Render each line of the items below as an entry in a numbered list, leaving out any blank lines.

###

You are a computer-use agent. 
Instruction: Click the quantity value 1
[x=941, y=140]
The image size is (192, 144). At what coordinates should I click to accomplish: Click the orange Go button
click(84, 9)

###

> _TASK RESULT_:
1. You are a computer-use agent. 
2. Instruction: Click the quantity value 1
3. [x=941, y=140]
4. The image size is (192, 144). At what coordinates should I click to accomplish: Click the orange Go button
5. click(84, 9)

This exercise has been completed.